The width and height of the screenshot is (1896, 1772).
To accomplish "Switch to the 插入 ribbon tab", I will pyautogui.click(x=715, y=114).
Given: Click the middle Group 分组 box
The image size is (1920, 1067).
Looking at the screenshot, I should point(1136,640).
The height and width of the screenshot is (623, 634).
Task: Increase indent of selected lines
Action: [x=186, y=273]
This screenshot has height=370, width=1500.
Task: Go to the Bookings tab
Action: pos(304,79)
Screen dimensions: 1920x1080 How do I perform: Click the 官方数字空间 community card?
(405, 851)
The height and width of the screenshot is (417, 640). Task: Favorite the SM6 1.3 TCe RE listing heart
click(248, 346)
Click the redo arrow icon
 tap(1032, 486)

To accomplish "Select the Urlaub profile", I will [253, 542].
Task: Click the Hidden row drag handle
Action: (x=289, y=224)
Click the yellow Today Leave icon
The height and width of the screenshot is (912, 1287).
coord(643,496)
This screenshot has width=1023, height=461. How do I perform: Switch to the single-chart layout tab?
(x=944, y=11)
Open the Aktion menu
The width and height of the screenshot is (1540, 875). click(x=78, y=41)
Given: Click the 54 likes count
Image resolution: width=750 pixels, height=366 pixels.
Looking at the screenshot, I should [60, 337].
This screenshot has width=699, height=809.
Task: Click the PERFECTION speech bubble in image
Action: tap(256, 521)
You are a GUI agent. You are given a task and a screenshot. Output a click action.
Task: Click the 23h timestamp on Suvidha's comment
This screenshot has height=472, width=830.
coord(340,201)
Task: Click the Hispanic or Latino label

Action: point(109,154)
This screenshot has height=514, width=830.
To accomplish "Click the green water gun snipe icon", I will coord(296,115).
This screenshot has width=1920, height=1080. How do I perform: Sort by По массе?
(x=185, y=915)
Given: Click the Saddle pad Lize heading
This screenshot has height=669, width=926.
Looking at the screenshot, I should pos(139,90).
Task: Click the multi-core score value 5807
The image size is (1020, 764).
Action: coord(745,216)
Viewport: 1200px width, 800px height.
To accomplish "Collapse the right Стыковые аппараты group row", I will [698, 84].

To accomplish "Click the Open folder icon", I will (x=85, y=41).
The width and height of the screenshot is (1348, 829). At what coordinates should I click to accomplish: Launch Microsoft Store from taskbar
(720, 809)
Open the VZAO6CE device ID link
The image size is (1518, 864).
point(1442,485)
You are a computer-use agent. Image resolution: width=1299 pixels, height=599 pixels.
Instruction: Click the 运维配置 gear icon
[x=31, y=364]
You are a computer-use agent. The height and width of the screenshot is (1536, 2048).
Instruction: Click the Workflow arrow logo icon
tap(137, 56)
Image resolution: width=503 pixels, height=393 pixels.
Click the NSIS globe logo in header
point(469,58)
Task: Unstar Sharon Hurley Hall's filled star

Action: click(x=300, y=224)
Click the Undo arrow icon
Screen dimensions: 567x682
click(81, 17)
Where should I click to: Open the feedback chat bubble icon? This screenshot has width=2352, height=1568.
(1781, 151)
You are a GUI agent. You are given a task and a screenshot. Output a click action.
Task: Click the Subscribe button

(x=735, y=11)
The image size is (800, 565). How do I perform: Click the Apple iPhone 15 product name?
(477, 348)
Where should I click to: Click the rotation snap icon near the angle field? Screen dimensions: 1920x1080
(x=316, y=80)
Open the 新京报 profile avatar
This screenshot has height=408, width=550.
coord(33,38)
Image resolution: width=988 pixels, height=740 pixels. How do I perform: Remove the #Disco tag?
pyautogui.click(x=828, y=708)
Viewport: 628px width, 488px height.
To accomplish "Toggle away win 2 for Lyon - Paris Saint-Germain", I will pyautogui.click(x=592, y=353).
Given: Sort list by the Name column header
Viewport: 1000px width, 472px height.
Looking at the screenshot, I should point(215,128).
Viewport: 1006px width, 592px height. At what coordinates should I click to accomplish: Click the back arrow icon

◇ ◇ ◇ ◇ ◇

- Stated task:
Lay out everything in the data from the line containing "This screenshot has height=514, width=830." down to the line containing "(x=185, y=915)" as a two-column CSV with the headers task and answer. Give one row per task, with each field quoted and any line breaks replaced by spaces.

- Exercise solution:
task,answer
"This screenshot has height=514, width=830. To accomplish ""Click the green water gun snipe icon"",","I will coord(296,115)."
"This screenshot has width=1920, height=1080. How do I perform: Sort by По массе?","(x=185, y=915)"